It’s not uncommon for artists to fall short of their own expectations, only for the public to find delight in the charged gap between the aspiration and the goal.

In the case of Tiago Estrada: The Wall of Pleasure, which is on view through tomorrow at the Rooster Gallery on the Lower East Side,  the artist’s stated intentions are impossible to achieve, but that doesn’t stand in the way of a thoroughly enjoyable show.

Estrada, a Portuguese artist born in 1967, has been focusing on the intersection of handwriting and drawing for a number of years. In a statement dated April 2011, which appears on the Artist Registry website of the Drawing Center, New York, he writes:

Western writing practices reflect the way we draw. These inclinations have an important role in the formation of our persona. The ways in which we doodle and scribble are similar and repetitive in their essence.

According to the press release for The Wall of Pleasure, Estrada is attempting “to find a truly apprehensible universal language, not guided by any set of grammatical rules or even mental inhibitions.”

The installation’s “use of repetitive onomatopoeia written on the walls,” which takes up the small storefront gallery’s entire street level, is meant to isolate “the notion of scream, particularly the one associated with sexual intercourse in Western culture.”

Tiago Estrada, “The Wall of Pleasure” (2013). Detail of site-specific installation. Wall drawing and sound, variable dimensions.
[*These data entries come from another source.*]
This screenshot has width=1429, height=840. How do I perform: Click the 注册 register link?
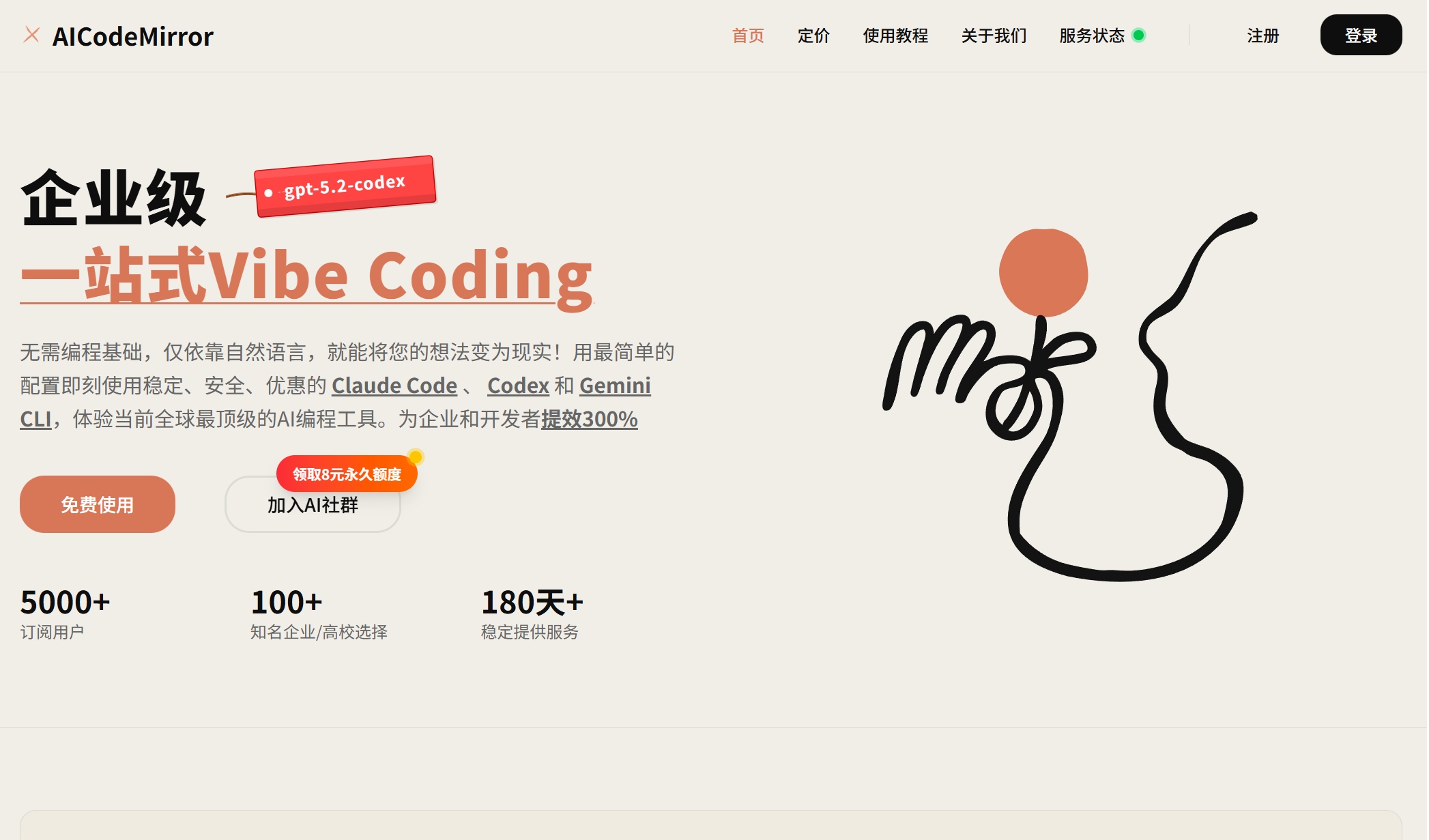click(1262, 35)
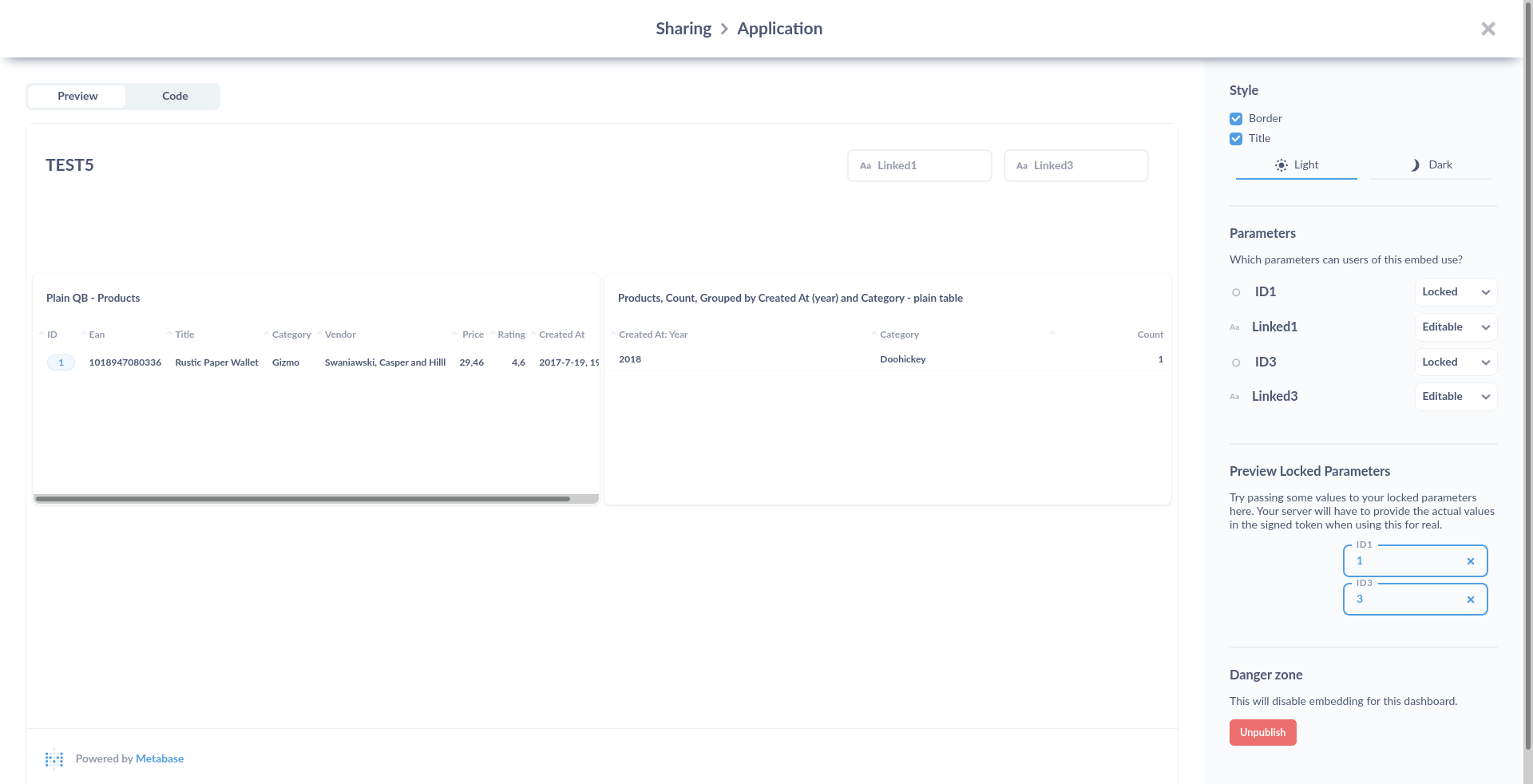Screen dimensions: 1533x784
Task: Switch to the Code tab
Action: pyautogui.click(x=174, y=96)
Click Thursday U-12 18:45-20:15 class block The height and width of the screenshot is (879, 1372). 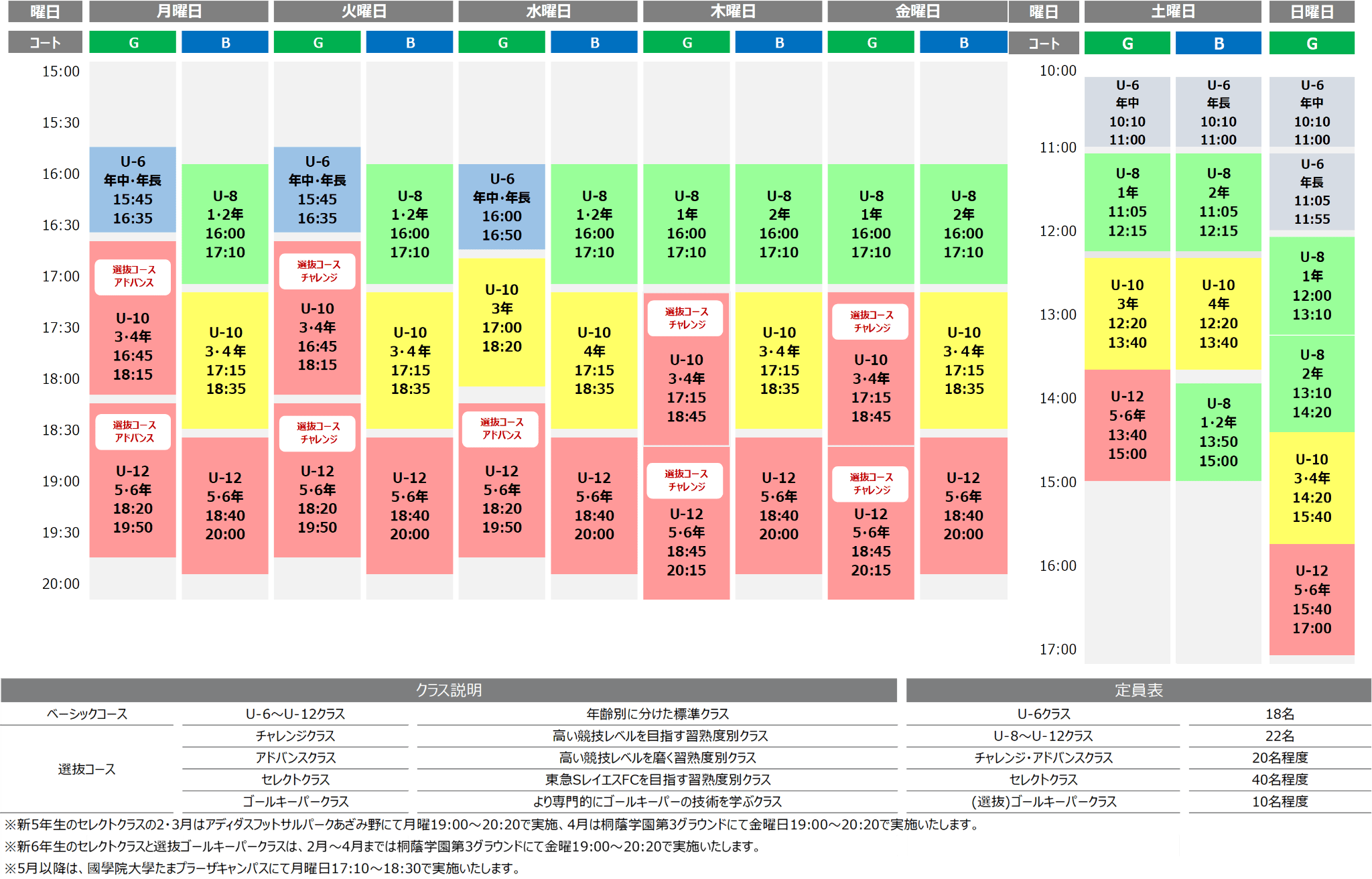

This means that there are lots of clustered “Ohs,” “Uhs” and “Aiiiis” written in black marker on the white walls in various sizes and configurations. A comparison to bathroom graffiti is as expected as it is unkind, but it is also difficult to sidestep. And that’s about as universal, at least to my mind, as the language of the show gets.

However, if you ignore the installation’s intention and just pass your eyes over the shapes that the word clusters take on, you can feel as if you are immersed in a black-and-white aquarium with dozens of schools of fish darting by. Not an unpleasant sensation in the least.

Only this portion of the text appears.